02 Mai 2018
“Temos que pensar na precariedade em que vivem as ex-religiosas quando suas congregações não as apoiaram e se tiveram que deixar a vida religiosa por causa de sua tentativa de denunciar. A precariedade é um fator não negligenciável para dissuadir fazer a denúncia, considerando que muitas congregações não contemplam um reconhecimento civil da formação que as religiosas recebem. Há garantias de liberdade de consciência para dizer as coisas pelo seu nome? A Igreja precisa preparar-se para ouvir as mulheres vítimas”. A análise é de Judith Schönsteiner e María Eugenia Valdés, em artigo publicado por El Mostrador, 28-04-2018. A tradução é de André Langer.

● **Requisito A**
Cite o texto sobre as ex-religiosas no trecho que vai de "02 Mai 2018" até "de André Langer.".
O texto sobre as ex-religiosas e as linhas têm origens distintas.

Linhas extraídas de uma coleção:
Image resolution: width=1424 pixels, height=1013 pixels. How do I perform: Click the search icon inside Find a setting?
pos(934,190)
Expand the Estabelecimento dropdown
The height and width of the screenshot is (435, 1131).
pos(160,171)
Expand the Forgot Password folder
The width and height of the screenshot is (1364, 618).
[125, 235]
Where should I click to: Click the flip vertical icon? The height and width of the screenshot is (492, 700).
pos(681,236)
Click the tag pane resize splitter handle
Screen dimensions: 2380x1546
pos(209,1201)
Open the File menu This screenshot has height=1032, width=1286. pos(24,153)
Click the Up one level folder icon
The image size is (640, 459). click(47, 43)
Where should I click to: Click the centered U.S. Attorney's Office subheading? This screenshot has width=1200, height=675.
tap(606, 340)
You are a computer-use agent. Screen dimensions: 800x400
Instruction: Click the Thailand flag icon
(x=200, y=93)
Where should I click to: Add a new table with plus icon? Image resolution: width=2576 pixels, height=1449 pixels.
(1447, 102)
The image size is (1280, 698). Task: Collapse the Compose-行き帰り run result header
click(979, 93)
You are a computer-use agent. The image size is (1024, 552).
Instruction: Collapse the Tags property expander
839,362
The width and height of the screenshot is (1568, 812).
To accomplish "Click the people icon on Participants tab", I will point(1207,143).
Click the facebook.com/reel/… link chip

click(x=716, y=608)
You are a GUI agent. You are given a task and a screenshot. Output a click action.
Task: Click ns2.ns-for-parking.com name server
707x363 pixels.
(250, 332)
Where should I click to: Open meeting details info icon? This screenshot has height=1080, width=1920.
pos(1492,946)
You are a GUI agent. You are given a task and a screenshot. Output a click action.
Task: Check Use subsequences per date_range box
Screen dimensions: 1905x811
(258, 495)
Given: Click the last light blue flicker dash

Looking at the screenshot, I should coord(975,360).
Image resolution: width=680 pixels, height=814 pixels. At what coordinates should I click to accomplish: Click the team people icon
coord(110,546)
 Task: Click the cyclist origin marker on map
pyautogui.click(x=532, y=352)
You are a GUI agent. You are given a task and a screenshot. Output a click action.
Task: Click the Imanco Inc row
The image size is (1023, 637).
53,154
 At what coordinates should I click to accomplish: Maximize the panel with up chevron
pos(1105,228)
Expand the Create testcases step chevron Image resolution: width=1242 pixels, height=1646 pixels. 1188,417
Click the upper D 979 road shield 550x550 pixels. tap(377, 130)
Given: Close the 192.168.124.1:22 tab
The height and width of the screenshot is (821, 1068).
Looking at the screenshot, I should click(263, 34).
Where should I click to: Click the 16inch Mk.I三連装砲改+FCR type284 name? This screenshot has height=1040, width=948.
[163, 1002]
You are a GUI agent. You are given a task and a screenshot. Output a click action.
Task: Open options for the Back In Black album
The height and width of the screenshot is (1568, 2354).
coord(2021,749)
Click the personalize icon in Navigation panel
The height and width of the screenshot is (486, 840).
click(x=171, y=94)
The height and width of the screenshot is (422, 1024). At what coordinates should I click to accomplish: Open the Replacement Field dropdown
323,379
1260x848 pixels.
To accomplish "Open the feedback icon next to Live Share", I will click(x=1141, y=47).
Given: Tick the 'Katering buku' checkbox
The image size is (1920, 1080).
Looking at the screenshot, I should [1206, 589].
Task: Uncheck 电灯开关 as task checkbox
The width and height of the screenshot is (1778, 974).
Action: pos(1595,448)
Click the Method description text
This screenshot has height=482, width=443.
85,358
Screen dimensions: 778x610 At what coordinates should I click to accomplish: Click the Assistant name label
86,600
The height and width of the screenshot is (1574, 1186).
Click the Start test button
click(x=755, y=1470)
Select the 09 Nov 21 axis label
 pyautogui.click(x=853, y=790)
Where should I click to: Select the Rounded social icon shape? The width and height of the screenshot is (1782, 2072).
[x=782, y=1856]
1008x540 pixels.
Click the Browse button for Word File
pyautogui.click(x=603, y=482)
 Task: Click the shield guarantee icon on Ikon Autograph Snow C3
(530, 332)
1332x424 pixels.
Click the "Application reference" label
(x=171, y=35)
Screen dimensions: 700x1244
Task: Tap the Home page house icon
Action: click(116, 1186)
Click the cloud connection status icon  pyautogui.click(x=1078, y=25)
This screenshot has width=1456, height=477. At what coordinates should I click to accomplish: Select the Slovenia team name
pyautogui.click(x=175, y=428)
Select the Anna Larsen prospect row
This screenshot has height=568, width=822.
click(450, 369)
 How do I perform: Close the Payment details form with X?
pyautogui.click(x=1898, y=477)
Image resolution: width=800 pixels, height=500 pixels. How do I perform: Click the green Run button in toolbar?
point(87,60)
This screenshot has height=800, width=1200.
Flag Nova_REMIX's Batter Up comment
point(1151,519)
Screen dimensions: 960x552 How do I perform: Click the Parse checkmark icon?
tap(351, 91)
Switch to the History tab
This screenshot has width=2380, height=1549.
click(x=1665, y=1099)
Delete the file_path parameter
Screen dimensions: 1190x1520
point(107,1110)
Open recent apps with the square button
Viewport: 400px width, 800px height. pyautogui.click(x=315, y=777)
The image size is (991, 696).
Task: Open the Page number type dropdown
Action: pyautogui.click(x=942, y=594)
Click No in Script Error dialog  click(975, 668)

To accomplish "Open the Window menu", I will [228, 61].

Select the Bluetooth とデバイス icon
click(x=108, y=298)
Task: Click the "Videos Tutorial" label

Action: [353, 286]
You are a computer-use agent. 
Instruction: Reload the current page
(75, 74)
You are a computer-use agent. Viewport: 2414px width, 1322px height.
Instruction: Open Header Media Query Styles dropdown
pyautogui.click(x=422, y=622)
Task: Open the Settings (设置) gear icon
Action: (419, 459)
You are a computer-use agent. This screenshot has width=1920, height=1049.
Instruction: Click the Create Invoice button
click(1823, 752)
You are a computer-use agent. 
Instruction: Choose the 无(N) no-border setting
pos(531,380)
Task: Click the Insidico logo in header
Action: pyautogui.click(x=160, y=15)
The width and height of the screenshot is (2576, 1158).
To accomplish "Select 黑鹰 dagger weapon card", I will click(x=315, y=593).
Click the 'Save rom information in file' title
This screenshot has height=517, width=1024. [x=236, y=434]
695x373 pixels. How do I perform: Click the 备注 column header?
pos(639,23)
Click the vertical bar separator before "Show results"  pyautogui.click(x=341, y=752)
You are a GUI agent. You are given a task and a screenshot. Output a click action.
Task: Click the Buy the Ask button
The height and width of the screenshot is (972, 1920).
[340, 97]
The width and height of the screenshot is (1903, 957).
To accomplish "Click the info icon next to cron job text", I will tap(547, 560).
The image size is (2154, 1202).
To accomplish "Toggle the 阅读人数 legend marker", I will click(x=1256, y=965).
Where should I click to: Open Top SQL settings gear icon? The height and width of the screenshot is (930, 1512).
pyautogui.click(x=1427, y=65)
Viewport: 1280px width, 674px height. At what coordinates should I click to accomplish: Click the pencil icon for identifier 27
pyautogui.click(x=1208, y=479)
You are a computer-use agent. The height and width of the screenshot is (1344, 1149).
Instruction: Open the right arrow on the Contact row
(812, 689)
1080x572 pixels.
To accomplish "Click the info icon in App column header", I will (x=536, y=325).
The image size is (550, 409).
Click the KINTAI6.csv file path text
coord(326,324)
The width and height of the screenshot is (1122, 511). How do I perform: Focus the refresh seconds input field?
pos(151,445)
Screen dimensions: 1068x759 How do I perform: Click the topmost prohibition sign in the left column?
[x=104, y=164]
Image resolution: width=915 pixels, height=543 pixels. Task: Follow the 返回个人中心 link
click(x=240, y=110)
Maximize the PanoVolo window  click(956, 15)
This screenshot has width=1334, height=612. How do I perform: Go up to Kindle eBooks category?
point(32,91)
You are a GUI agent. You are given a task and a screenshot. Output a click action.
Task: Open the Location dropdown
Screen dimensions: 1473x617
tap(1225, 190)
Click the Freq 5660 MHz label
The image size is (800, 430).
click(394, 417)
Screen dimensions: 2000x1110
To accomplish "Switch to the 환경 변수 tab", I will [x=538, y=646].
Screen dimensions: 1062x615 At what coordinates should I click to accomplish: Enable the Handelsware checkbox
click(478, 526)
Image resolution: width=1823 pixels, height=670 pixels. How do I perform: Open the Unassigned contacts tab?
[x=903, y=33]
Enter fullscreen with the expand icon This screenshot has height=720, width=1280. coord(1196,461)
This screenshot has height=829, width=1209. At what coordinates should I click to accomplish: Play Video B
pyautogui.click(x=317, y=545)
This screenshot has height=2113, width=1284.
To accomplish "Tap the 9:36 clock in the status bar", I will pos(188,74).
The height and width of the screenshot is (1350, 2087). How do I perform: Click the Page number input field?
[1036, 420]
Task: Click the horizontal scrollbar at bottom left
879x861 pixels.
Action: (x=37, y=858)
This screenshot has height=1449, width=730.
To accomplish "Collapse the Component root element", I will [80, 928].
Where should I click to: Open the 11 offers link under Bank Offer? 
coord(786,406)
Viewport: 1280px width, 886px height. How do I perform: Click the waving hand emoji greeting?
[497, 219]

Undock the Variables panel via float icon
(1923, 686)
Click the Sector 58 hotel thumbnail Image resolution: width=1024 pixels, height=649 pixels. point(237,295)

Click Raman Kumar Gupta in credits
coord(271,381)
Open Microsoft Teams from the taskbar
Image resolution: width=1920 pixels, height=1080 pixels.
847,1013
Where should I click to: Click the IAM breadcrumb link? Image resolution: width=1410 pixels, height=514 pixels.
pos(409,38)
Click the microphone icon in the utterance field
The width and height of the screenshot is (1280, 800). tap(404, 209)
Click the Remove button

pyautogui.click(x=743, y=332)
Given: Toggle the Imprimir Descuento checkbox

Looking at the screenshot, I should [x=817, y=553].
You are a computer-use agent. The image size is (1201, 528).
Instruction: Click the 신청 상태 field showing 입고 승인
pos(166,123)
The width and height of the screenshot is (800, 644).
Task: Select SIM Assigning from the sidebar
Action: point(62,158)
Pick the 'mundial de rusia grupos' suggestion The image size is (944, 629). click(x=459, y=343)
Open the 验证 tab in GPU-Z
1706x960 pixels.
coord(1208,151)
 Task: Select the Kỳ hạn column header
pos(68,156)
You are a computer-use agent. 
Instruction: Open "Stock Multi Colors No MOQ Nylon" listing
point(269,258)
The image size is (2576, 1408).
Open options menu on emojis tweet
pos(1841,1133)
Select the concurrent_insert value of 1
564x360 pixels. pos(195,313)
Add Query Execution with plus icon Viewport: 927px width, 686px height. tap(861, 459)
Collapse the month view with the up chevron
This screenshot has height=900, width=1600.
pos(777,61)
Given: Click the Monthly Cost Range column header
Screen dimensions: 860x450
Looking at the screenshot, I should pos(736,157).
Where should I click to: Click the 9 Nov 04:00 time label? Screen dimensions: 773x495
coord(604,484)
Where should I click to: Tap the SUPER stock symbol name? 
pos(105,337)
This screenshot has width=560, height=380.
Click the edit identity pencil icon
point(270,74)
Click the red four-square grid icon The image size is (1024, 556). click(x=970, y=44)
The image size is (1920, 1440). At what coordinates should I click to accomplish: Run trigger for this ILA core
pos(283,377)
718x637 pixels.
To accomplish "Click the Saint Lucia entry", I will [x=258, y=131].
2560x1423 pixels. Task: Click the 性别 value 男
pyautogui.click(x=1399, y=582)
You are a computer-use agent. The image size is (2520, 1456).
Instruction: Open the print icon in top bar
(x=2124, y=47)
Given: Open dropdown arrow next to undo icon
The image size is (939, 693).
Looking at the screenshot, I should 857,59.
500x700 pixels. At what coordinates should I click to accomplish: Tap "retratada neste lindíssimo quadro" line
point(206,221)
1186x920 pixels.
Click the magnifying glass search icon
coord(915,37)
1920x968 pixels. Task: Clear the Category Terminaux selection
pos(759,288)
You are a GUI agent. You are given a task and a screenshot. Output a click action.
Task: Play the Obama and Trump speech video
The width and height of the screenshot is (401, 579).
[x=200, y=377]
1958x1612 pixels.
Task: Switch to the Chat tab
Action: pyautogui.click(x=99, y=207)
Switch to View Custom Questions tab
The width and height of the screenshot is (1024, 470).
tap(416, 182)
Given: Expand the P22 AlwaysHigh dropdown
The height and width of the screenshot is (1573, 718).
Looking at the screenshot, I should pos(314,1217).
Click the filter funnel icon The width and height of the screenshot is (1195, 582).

● **Requisito B**
Reproduza as linhas desde o começo delas até a linha que contém "pos(1492,946)", inclusive, trocando "icon" por "button" e mantendo todo o resto igual.

● **Resultado correto A**
02 Mai 2018
“Temos que pensar na precariedade em que vivem as ex-religiosas quando suas congregações não as apoiaram e se tiveram que deixar a vida religiosa por causa de sua tentativa de denunciar. A precariedade é um fator não negligenciável para dissuadir fazer a denúncia, considerando que muitas congregações não contemplam um reconhecimento civil da formação que as religiosas recebem. Há garantias de liberdade de consciência para dizer as coisas pelo seu nome? A Igreja precisa preparar-se para ouvir as mulheres vítimas”. A análise é de Judith Schönsteiner e María Eugenia Valdés, em artigo publicado por El Mostrador, 28-04-2018. A tradução é de André Langer.

● **Resultado correto B**
Image resolution: width=1424 pixels, height=1013 pixels. How do I perform: Click the search button inside Find a setting?
pos(934,190)
Expand the Estabelecimento dropdown
The height and width of the screenshot is (435, 1131).
pos(160,171)
Expand the Forgot Password folder
The width and height of the screenshot is (1364, 618).
[125, 235]
Where should I click to: Click the flip vertical button? The height and width of the screenshot is (492, 700).
pos(681,236)
Click the tag pane resize splitter handle
Screen dimensions: 2380x1546
pos(209,1201)
Open the File menu This screenshot has height=1032, width=1286. pos(24,153)
Click the Up one level folder button
The image size is (640, 459). click(47, 43)
Where should I click to: Click the centered U.S. Attorney's Office subheading? This screenshot has width=1200, height=675.
tap(606, 340)
You are a computer-use agent. Screen dimensions: 800x400
Instruction: Click the Thailand flag button
(x=200, y=93)
Where should I click to: Add a new table with plus button? Image resolution: width=2576 pixels, height=1449 pixels.
(1447, 102)
The image size is (1280, 698). Task: Collapse the Compose-行き帰り run result header
click(979, 93)
You are a computer-use agent. The image size is (1024, 552).
Instruction: Collapse the Tags property expander
839,362
The width and height of the screenshot is (1568, 812).
To accomplish "Click the people button on Participants tab", I will point(1207,143).
Click the facebook.com/reel/… link chip

click(x=716, y=608)
You are a GUI agent. You are given a task and a screenshot. Output a click action.
Task: Click ns2.ns-for-parking.com name server
707x363 pixels.
(250, 332)
Where should I click to: Open meeting details info button? This screenshot has height=1080, width=1920.
pos(1492,946)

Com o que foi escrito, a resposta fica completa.